The American firms have already started investing in Africa, with varying degrees of success. In 2016, Facebook made an unsuccessful first bid to expand internet on the continent with its internet.org project. But this failure did not deter Mark Zuckerberg and in 2018 he initiated another project: “Aquila”, a giant solar-powered flying drone which was supposed to emit signals to the most isolated African areas. Although the project was interrupted, Facebook’s efforts were finally successful when the ‘Free Basics’ platform became active. It gives users free access to a restricted, less powerful internet which uses less bandwidth and allows them to view the content of a limited number of partner websites, all while remaining on the Facebook application.

Elon Musk’s SpaceX company has also come up with a crazy idea. ‘Starlink’ – another satellite internet project for remote areas with 42,000 satellites providing “the most advanced internet network in the world”. Launched in April 2020, the satellite is expected to provide internet access by firing ultra-fast laser signals of up to one gigabit of data per second – nearly 100 times faster than underwater cables.

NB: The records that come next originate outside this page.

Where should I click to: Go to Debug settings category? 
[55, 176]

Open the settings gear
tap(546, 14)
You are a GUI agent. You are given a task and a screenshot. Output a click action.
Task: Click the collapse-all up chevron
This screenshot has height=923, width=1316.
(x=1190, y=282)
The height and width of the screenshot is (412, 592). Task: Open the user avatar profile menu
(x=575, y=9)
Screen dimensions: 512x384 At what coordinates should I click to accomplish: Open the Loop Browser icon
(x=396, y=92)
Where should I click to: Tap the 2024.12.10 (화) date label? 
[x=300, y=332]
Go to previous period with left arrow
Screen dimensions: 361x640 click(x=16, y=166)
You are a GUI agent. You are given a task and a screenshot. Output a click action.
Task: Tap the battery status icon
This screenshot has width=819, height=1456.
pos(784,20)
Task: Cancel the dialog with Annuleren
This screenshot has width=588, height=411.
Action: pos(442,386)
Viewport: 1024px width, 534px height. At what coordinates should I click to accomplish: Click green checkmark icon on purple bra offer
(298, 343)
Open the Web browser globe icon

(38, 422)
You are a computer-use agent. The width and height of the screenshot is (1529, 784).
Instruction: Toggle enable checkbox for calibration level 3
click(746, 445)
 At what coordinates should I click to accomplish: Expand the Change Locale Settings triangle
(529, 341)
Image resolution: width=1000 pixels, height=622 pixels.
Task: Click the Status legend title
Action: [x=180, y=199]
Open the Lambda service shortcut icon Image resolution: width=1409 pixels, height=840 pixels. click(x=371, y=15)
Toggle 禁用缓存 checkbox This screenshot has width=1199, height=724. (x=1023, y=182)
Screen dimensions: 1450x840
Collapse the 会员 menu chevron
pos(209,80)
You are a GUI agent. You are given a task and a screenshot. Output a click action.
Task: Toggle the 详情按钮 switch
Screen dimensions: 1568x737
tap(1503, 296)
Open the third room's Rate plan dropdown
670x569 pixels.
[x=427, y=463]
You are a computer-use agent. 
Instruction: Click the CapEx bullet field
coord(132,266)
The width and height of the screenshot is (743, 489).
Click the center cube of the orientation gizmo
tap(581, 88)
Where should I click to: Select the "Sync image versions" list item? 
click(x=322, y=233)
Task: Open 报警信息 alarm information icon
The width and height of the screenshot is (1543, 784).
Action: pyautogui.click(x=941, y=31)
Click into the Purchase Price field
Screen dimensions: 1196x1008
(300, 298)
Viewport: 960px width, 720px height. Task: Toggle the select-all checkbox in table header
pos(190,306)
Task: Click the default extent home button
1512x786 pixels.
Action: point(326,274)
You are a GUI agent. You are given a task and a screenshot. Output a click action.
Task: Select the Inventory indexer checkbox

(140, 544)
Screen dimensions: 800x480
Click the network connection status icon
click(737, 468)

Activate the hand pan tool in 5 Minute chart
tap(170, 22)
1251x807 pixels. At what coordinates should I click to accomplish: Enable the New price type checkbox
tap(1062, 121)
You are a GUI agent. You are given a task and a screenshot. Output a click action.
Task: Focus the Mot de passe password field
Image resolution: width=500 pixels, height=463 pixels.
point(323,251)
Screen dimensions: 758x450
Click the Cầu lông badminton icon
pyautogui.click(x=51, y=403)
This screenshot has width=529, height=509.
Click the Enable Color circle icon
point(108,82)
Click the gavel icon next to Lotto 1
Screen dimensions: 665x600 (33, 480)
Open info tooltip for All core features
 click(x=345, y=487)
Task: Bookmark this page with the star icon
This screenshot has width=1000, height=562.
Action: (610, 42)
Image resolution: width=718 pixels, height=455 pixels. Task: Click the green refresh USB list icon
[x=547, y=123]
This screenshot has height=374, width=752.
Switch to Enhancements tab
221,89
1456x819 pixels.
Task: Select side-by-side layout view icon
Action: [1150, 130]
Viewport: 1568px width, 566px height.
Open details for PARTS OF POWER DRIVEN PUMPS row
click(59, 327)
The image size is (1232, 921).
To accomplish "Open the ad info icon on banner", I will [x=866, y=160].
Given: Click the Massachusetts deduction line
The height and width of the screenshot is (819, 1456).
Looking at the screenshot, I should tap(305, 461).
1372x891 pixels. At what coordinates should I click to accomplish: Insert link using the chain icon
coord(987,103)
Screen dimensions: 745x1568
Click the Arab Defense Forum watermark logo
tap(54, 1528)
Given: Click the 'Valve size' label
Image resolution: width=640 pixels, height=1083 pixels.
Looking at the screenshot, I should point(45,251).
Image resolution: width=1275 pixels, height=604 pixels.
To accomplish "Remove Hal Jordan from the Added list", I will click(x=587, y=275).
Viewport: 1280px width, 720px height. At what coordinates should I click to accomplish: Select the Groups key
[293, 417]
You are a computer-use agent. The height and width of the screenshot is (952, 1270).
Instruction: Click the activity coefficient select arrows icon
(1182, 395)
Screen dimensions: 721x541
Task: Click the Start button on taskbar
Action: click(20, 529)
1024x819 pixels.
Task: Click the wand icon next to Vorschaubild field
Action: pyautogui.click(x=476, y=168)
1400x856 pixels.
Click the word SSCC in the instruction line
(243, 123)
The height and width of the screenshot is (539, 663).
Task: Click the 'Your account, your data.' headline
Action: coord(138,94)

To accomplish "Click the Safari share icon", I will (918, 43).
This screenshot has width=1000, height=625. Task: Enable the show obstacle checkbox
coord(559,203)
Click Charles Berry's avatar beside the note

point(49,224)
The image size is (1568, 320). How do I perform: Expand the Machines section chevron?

But the most advanced scheme is without a doubt the Google Loon project, which started flying helium balloons in 2011 to provide 4G coverage from an altitude of 20km. Just this month, Google got the go-ahead to use Kenyan airspace and will be using the frequencies provided by the country’s third-largest operator ‘Telkom Kenya’ to extend its customers’ 4G network from way up in the stratosphere.

Solutions from the field are also emerging. Although such initiatives are developed on much smaller scales, they are way more inclusive as they respond to practical and daily challenges faced by the African populations.

This concept is as simple as it is revolutionary: get everyone everywhere connected regardless of their income

This is true of the African start-up BRCK which develops public wireless terminals in Rwanda and Kenya using a B-to-B-to-C model. Its MOJA internet browser is free for nearly 2,000,000 end-users and captures neighbouring networks to generate up to 100 connections per device.

This concept is as simple as it is revolutionary: get everyone everywhere connected regardless of their income. The business model is based on the digital value new consumers generate by answering small questionnaires and surveys in return for being able to surf the net for free. It works via the thousands of Wi-Fi antennas directly installed inside matatus – the popular and inexpensive minibuses that roam every corner of the country – coupled with fixed antennas in rural areas. The project’s impact can be enormous, especially considering that over 80% of Kenyans still do not have access to the internet.

Another alternative has been developed by the European company ‘Be-Bound’ and is all about optimising mobile networks by allowing applications to consume less bandwidth and using the traditional telephone network in areas without internet. This business model ensures that all stakeholders get paid and the service remains accessible to its users.

It is due to the conviction of entrepreneurs like Erik Hersman, who dream of linking up the strength of the digital giants’ signal with the ability of companies such as BRCK or Be-Bound, that one day such cooperation will make the internet available and affordable for everyone.